Judges are workers protected by whistleblowing law
22 October 2019
The Supreme Court (“SC”) has ruled that judges are workers under whistleblowing legislation and so are protected from being treated badly for making a protected disclosure.
There has been a series of cases over the last two or three years about whether individuals working in various different roles should be classed as “workers”, and so covered by legal entitlements such as paid holiday, minimum wage, protection from discrimination and whistleblowing rights.
In outline, a “worker” is defined as an individual who has a contract to provide services personally to someone who is not a client or customer of their business. Most of the cases so far have focused on the obligation of personal service and whether the way the service is provided means that someone is genuinely self-employed.
This case was slightly different, because the key question was whether a district judge was engaged under a contract or a different legal arrangement. Judges are described as “office-holders”.
Facts of the case
Ms Gilham worked as a district judge. She had been engaged under terms of appointment which included a detailed document entitled “District Judges - Memorandum on conditions of employment and terms of service”.
Ms Gilham raised a number of concerns about a cost-cutting exercise in the court system with senior managers. She subsequently raised a grievance, complaining of the lack of appropriate and secure court-room accommodation, the severely increased workload placed upon the district judges, and administrative failures. Later, Ms Gilham claimed that she had been treated badly in a number of ways as a result of raising these complaints. She brought various claims in the Employment Tribunal (“ET”), including one for detriment as a result of making protected disclosures.
The ET, the Employment Appeal Tribunal and the Court of Appeal all found that Ms Gilham was not a worker, and so not entitled to the protection of whistleblowing law. However, the ET in particular expressed concern that this did not adequately protect her freedom of speech.
Supreme Court’s decision
The SC disagreed with the lower courts and upheld Ms Gilham’s appeal, ruling that it was possible to classify her as a worker so as to bring her within the protection of whistleblowing law.
The SC agreed that Ms Gilham did not obviously fall within the definition of a worker because, looking at the terms of appointment and how the relationship with the Ministry of Justice worked in practice, she did not work under a contract. On the face of it this meant she was not protected.
The SC nonetheless decided that this failed to protect Ms Gilham’s human rights – specifically, the right to freedom of expression under Article 10 of the European Convention of Human Rights (“ECHR”). Leaving a judicial officer-holder without any whistleblower protection meant she was being discriminated against in her exercise of her rights under Article 14. No legitimate aim had been put forward for excluding judges from protection in this way.
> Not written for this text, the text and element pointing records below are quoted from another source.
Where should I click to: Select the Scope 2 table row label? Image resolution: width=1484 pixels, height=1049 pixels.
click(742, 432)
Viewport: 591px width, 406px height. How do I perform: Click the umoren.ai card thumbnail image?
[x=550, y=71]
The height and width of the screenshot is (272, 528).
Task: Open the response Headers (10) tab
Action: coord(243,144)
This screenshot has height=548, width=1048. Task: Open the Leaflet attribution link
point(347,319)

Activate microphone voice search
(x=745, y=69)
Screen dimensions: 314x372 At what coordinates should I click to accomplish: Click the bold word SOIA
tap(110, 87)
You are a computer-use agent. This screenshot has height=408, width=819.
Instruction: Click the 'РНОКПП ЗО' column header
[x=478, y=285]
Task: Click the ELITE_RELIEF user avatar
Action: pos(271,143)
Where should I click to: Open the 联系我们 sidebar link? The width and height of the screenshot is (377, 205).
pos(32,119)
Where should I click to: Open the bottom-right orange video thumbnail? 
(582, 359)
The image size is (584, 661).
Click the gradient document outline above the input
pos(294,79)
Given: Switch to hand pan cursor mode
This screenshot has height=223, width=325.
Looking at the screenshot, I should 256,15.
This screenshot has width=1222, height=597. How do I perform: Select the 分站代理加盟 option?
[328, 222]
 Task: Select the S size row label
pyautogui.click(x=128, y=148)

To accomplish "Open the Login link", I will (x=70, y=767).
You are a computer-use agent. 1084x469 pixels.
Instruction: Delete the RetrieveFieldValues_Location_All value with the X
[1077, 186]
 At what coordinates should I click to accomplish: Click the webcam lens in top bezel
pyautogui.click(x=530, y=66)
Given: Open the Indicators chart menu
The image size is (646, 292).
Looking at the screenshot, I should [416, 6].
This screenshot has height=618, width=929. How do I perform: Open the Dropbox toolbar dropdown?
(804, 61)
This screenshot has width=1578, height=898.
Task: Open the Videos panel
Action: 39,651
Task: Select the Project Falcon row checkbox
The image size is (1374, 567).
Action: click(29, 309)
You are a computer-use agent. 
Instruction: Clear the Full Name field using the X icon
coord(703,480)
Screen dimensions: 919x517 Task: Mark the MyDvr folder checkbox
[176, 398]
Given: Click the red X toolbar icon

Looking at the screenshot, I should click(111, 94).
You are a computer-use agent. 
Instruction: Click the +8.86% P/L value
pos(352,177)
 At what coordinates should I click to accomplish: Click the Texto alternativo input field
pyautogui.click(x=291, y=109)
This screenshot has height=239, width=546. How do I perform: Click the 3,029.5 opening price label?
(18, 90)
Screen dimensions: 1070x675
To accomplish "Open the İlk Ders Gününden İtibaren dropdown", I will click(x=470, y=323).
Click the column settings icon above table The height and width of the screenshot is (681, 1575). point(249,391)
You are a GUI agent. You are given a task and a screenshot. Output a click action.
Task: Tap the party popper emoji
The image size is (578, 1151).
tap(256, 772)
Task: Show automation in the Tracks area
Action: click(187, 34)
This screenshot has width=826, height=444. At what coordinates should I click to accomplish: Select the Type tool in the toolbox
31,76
The SC’s solution was to interpret the wording of the UK legislation to include judicial office-holders within the definition of “worker” for the purposes of whistleblowing protection. The courts are obliged to interpret domestic law in a way that is compatible with ECHR rights as far as possible. The SC had previously used European Union law to include judges within the definition of worker for the purposes of a part-time worker discrimination claim, and so felt able to take a similar approach here when considering the ECHR. This did not go against the grain of the legislation, and was an appropriate way to protect the rights of judges to freedom of expression.
It is important to note that the SC’s judgment applies only to whistleblowing law, which involves rights under the ECHR. The SC has not said that judges are workers for all purposes. Yet this is still an interesting example of the courts using the ECHR to give protection to an individual who ostensibly fell outside the definition of a worker.
Although jobs that involve being an “office-holder” are relatively rare, it is possible that a similar approach could be used to protect other types of job status as well. One example is ministers of religion, where there has been disagreement in various previous cases about whether they are employees, workers, or office-holders without a contract.
This case also illustrates how the ECHR can be used to interpret existing domestic law when human rights are at stake, and effectively add to it when appropriate. The ECHR is separate from EU law, and is implemented in the UK through the Human Rights Act 1998 (“HRA”), so it is an example of European-influenced law that will remain unchanged if and when Brexit finally happens. Having said that, it has been Conservative Party policy for some time to repeal the HRA and replace it with a “British Bill of Rights”. The issue of how to do that has been postponed until sometime after Brexit, but in due course it could lead to courts and tribunals applying human rights principles via a different legal mechanism.